Tonalités Chinoises

Le voyage est une rencontre avec un pays et les gens qui l'habitent. Parfois la magie reste inopérante, le regard est aveugle, rien ne résonne ou si peu... D'autres fois le miracle opère, le regard s'élargit et le pays entre en vous comme une marée, une odeur, un chant.
Le voyage est affaire de sens: voir, goûter, toucher... La parole se réinvente -surtout si elle est bridée par une langue inconnue et la nécessité de se faire comprendre- à renfort de gestes et de sourires...
En Chine je respire des parfums et mon nez devient une grotte de souvenirs. J'écoute des gens qui chantent une langue « étrange » et, faute de mots, j'apprends à entendre autrement. Tout se loge dans l'attention portée, le détail qui révèle une histoire, une atmosphère qui vous souffle des évidences: ici, il y a un goût de la vie, des petites choses, des plaisirs tout simples que je redécouvre. Il y a une forme de liberté aussi, la plus prosaïque qui soit: celle de dormir quand on a sommeil, n'importe où, dans la casemate de garde, devant une échoppe, sur un comptoir. Celle de soigner, de s'éventer, de se laver, de danser, de méditer, de manger dans la rue, sur un trottoir, aux yeux de tous. Liberté des corps, peut-être, liberté des appétits aussi. L'intime surgit sur la place publique, c'est normal, banal. Ni impudeur ni exhibition, plutôt une communion qui me surprend chaque jour un peu plus. Notion de groupe ? Tradition culturelle ? L’individu ne s’oppose pas à l’autre, on se côtoie, on se mélange et on s’accorde.

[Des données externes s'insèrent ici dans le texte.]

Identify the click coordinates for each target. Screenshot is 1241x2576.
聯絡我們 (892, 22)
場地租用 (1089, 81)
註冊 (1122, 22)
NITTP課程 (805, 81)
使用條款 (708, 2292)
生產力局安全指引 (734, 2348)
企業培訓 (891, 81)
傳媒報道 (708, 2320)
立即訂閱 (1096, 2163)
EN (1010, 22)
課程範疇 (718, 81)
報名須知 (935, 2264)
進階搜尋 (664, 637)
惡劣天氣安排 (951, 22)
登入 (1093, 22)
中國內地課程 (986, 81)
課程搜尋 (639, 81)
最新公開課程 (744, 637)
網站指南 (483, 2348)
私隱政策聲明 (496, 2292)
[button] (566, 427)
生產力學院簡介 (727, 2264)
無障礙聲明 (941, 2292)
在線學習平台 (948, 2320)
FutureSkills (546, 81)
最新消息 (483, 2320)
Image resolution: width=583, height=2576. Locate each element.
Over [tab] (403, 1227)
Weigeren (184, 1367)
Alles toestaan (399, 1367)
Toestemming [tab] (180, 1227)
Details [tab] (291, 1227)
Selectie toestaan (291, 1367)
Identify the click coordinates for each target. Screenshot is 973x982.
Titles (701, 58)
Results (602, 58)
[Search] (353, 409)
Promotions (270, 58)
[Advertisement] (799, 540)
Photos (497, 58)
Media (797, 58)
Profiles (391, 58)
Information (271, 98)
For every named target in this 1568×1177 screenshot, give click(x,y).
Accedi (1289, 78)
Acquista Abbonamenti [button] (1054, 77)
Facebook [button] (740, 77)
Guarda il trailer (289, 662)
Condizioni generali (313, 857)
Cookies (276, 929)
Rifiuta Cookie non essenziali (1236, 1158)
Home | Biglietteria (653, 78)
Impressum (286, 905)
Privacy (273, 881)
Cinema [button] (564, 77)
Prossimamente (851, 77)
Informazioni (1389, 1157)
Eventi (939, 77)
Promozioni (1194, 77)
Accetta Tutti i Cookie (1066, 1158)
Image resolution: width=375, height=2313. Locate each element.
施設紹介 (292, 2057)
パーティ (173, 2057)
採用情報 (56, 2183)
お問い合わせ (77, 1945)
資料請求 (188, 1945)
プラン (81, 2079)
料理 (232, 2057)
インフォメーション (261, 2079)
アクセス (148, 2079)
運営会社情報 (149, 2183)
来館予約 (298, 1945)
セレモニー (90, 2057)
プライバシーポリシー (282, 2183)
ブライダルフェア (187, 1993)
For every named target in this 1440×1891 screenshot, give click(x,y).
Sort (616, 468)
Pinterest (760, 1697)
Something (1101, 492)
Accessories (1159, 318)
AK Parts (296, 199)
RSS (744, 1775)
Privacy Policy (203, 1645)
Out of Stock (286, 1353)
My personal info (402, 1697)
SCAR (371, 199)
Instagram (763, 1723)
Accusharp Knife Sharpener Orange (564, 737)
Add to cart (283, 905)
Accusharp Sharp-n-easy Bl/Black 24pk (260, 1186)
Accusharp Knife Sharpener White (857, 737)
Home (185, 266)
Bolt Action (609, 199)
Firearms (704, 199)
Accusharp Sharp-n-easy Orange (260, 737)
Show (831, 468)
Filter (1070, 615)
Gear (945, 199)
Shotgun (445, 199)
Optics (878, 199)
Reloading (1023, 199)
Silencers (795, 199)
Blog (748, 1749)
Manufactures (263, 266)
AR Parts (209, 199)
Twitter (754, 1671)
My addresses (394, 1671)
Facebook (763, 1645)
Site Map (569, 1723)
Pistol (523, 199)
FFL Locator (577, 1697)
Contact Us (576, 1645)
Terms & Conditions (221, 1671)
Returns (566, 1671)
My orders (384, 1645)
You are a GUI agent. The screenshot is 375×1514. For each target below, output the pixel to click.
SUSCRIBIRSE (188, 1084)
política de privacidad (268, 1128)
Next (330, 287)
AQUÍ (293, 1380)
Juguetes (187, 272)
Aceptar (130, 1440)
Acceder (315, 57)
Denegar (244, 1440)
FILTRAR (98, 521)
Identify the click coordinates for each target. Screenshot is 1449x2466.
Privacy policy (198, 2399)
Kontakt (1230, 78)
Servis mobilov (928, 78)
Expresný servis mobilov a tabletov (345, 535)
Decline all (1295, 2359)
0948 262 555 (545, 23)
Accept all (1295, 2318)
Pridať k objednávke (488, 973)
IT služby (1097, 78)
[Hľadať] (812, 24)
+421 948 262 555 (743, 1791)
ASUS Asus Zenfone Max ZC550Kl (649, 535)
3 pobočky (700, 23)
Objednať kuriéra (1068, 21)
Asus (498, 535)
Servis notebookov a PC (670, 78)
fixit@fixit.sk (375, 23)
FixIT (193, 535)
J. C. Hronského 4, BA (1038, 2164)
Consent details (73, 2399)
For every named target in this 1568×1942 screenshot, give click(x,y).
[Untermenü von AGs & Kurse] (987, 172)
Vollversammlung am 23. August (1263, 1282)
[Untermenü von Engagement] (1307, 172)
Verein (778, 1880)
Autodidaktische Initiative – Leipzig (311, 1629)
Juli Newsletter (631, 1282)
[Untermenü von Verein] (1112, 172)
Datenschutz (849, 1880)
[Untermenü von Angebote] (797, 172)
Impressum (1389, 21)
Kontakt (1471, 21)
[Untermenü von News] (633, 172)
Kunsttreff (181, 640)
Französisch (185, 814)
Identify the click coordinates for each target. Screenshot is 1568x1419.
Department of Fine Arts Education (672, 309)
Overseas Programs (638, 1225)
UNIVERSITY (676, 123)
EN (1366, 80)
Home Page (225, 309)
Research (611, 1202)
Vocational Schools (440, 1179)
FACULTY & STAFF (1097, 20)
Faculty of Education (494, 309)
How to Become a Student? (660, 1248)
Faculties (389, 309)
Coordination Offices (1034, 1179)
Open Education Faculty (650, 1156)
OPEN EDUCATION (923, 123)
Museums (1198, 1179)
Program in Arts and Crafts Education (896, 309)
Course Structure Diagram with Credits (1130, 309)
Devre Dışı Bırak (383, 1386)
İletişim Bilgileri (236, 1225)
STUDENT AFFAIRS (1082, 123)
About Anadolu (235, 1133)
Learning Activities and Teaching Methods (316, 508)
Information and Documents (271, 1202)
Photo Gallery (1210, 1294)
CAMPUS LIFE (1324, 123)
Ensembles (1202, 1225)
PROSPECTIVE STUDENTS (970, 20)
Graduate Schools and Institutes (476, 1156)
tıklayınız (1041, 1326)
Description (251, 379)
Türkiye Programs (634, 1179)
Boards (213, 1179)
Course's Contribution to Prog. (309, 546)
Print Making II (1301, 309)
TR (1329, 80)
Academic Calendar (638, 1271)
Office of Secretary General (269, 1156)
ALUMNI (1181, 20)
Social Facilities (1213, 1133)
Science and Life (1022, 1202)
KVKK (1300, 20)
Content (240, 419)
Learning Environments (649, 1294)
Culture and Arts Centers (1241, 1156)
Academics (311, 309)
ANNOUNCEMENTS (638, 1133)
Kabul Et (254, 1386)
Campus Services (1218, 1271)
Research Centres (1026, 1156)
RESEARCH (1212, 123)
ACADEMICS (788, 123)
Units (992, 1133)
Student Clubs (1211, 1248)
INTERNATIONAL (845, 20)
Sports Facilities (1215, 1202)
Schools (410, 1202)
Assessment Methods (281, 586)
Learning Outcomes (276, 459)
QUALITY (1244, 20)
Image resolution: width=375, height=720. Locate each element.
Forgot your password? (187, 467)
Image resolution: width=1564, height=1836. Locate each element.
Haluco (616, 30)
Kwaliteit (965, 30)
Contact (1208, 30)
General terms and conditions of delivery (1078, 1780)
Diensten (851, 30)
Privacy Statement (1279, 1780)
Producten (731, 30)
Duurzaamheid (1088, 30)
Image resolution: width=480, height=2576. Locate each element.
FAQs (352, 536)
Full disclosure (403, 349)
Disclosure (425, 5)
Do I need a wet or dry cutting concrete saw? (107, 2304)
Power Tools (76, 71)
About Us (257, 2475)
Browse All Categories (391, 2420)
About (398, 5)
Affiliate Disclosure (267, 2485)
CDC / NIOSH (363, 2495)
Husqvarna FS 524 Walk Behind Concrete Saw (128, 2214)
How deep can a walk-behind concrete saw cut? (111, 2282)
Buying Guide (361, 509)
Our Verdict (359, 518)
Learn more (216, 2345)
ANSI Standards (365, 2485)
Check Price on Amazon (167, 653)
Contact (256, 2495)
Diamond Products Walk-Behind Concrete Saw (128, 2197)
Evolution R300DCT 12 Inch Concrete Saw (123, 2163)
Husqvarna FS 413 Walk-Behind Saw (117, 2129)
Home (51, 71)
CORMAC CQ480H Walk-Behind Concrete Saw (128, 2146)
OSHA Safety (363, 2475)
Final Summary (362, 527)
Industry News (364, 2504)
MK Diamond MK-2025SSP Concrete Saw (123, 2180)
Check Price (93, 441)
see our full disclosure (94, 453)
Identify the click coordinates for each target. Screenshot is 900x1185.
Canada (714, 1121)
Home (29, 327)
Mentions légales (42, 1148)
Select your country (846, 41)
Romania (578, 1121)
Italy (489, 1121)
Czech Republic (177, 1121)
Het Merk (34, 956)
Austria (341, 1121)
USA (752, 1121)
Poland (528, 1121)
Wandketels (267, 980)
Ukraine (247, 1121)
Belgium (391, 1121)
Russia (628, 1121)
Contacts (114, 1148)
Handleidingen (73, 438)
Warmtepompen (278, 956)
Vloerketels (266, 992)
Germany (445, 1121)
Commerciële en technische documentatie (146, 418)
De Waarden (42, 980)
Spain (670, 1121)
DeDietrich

E-mouvoir... Le monde que je rencontre me met en mouvement, le ravissement me pousse et je marche des heures durant... Je marche en terre inconnue, fantasmée et j'égare lentement mes repères, je me déleste de toutes mes idées reçues, mes préjugés, tout ce qui pèse et entrave. Sans références, tout devient possible. Je vais les mains dans les poches... ou presque. L’appareil photo est mon sésame, il fait merveille pour prolonger mon regard. Je fais du vide, assez de place pour les rencontres, l'inconnu. Or, l'inconnu s'apprivoise, il ne se force jamais.
En Chine il y a une vitalité incroyable, mélange de densité et de mouvement, une fluidité qui me prend et m'emporte. La force de vie est palpable, elle me traverse comme une cadence intime, mes pas sur une route. Je marche depuis tant de jours! Est-ce moi? Eux?... Au gré des rencontres, cette terre m'est devenue familière.
Je suis en Chine, je la quitte demain et j'en rapporte des images, une rumeur tenace…

Un texte de Virginie Jouannet sur le voyage de Pierre-Alexandre Pheulpin, photographe.